We were expecting an overwhelmed crowd, a queue running through the gates of Amar Singh but the college was quiet and looked completely harmless. I like to have a strong sense of purpose, having vague and uncertain information triggers my self-diagnosed anxiety. Blackbeard and his best pal, who we now shall know as Gazu; were on the benches of the park that’s open to the disposition of all those that can talk for several hours altogether and can never sit still. Gazu is a quiet one with a fierce smile, the one who knows a lot but would hardly tell. He is someone with ideals, with a sense of right and wrong far more evolved than us. I don’t know him much but it’s as far as I go.

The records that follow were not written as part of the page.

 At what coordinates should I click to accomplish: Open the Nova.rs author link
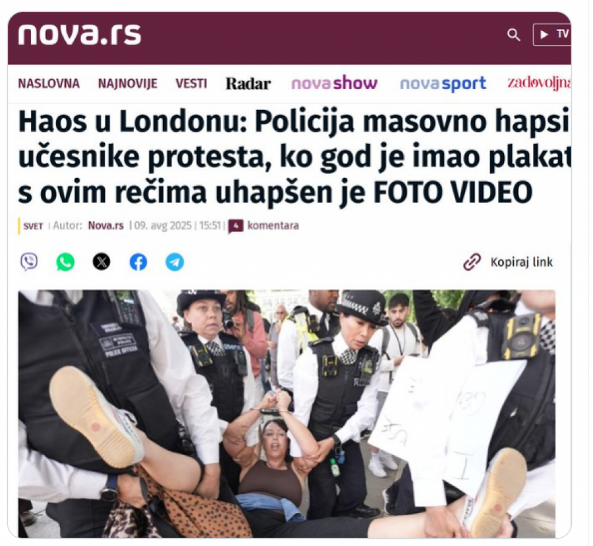pyautogui.click(x=106, y=226)
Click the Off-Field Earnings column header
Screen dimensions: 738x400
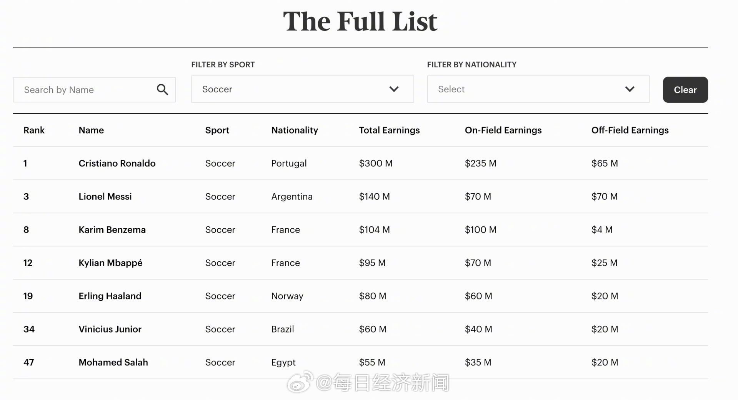pos(630,130)
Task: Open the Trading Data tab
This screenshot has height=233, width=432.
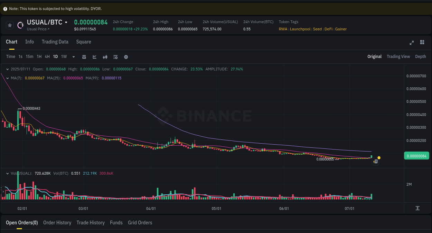Action: tap(55, 42)
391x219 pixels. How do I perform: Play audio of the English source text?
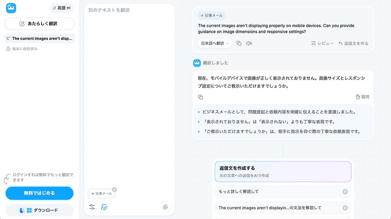point(249,43)
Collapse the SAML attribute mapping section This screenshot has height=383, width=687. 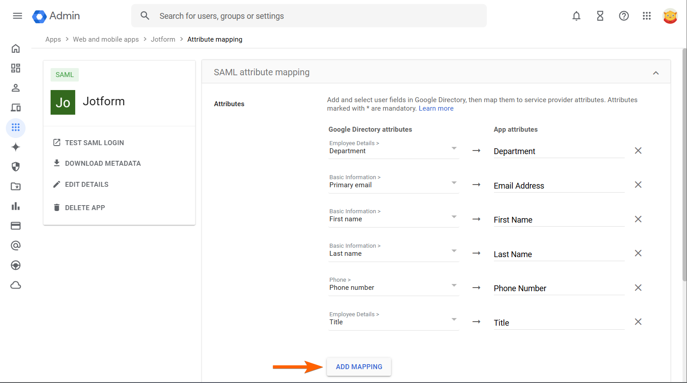point(656,73)
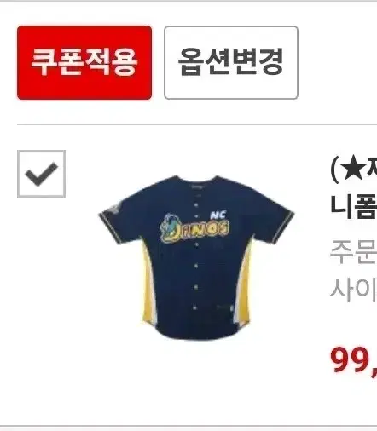Click the gray 사이 size info text
Image resolution: width=377 pixels, height=431 pixels.
(354, 287)
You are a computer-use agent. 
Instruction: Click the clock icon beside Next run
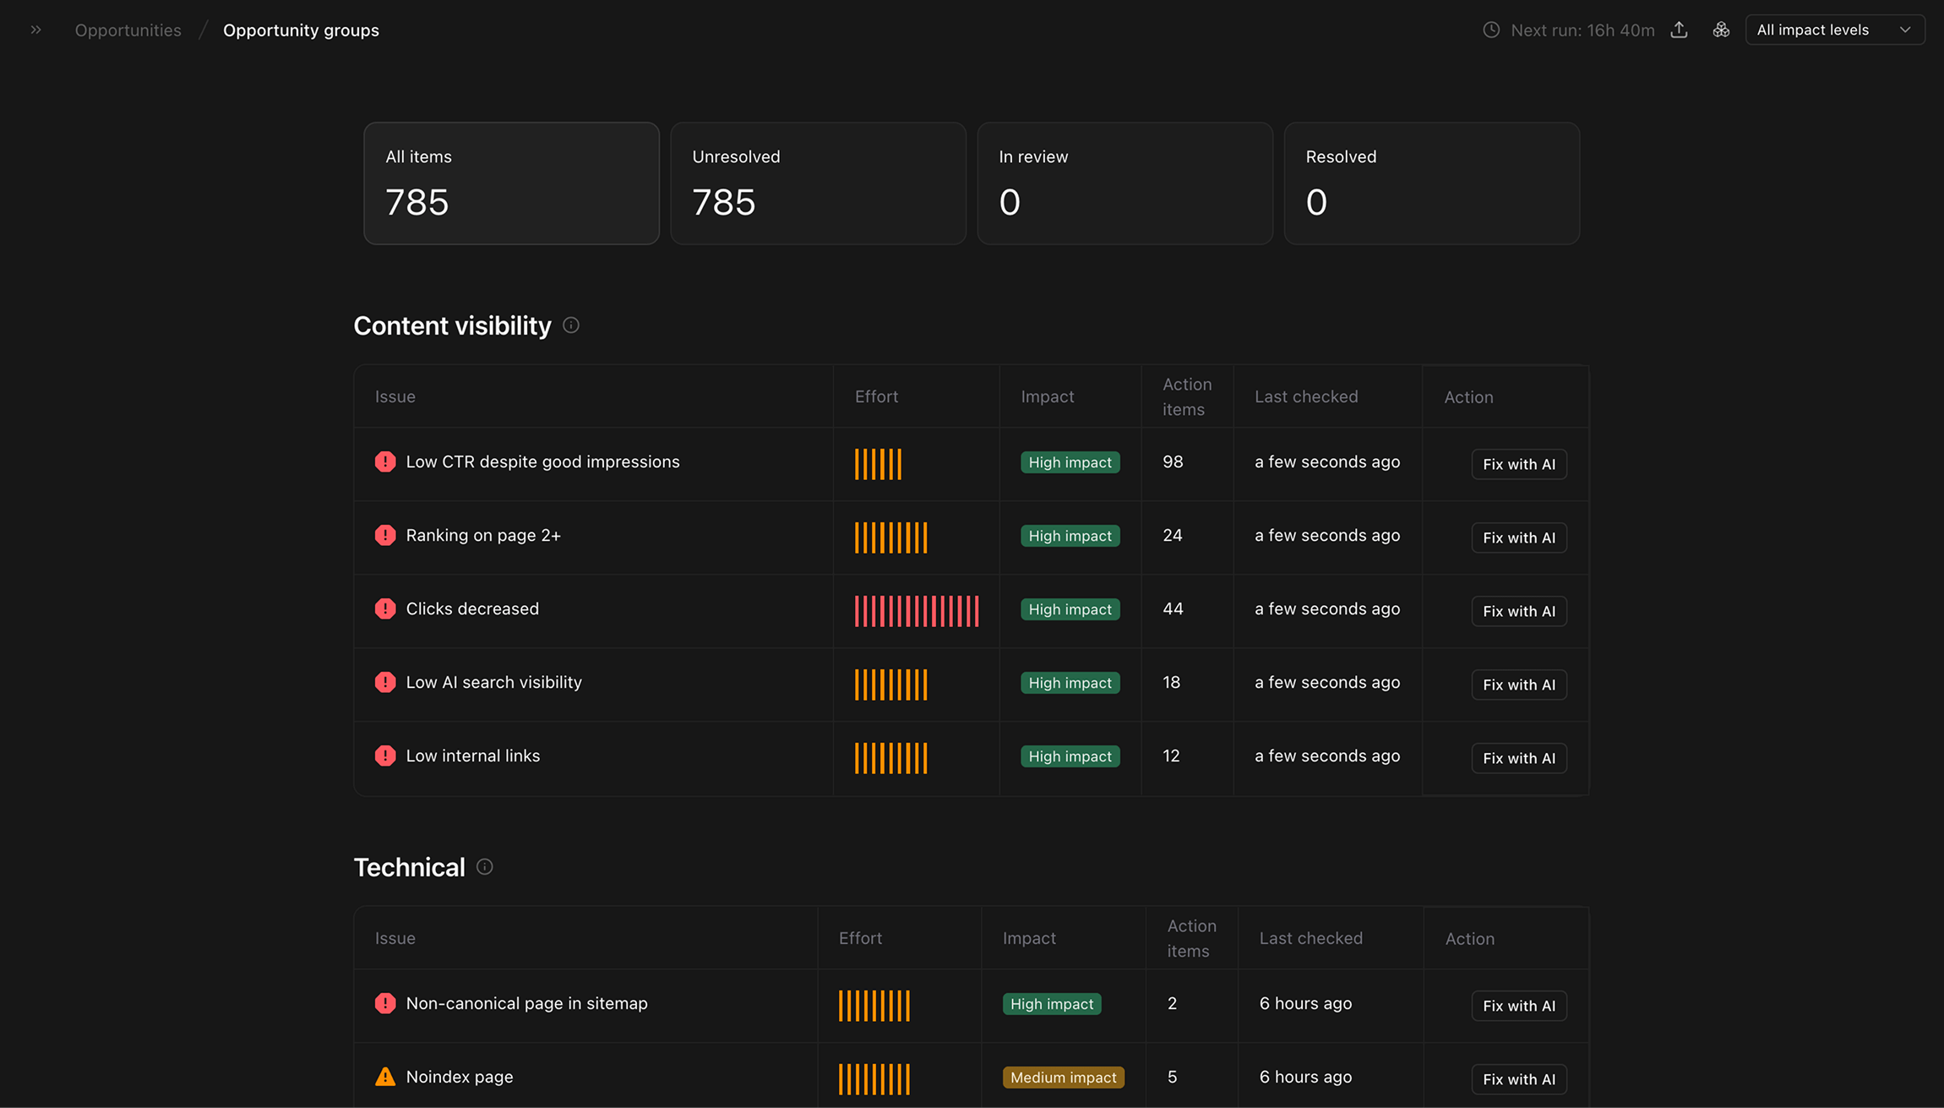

Their forms were signed and hence I ended up asking the same thing a couple of times for the lack of certainty on my behalf; we had to go around the staff room that has a staircase climbing up its rear. I’m very hostile to new environments to say the least, new people or a bunch of women sitting behind the desk can overwhelm my nerves. I wasn’t conscious about my behavior because one of them taught us for a couple of weeks so it instilled a trust right when I made eye contact with that teacher, so when we handed our forms and were asked what our subjects are: I stood there, frozen and amnesic to everything I ever entirely knew about the universe in question. I forgot my subjects! I could not remember anything, I was comically blank I tried hard to focus, I’m not a bad student but I just have terribly bad memory and it’s getting worse every day. This was a remarkable situation; it couldn’t have been more awkward I look at Hondo and I say:

I forgot my subjects!

“What!?” the look on his face was as if his gender was in question.

What are my subjects!?” I ask him and he replies with one.

Functional English. Classic Hondo.

The teacher who taught me literature said the next and the one writing down wrote the third because everyone has it and I just stood there. That’s how I made a fool of myself but all things considered it was pretty hilarious. Hondo and I laughed way too hard while we were leaving and the trailing voices of women that witnessed my glorious episode sank back in their seats. We caught up with Blackbeard and Gazu to tell them about my misadventure, also we still had to deposit our fee and they had not done it either. Blackbeard was waiting for Doodlebug, so all of sat and talked until our stomachs were unbearably loud and demanded food. We decided to wait at the chai shop, Doodlebug caught up with us in an hour and we walked to the bank branch in Jawahar Nagar. On our way back, Hondo parted ways and left to sort something out. There was something on his mind, day before yesterday I tried to ask him but he wouldn’t tell so I let it be. Four of us walked into his brother’s café and shared a meal together. There was a lot of talking in between but I zoned out after a while and I kept getting further away until it was really time to leave.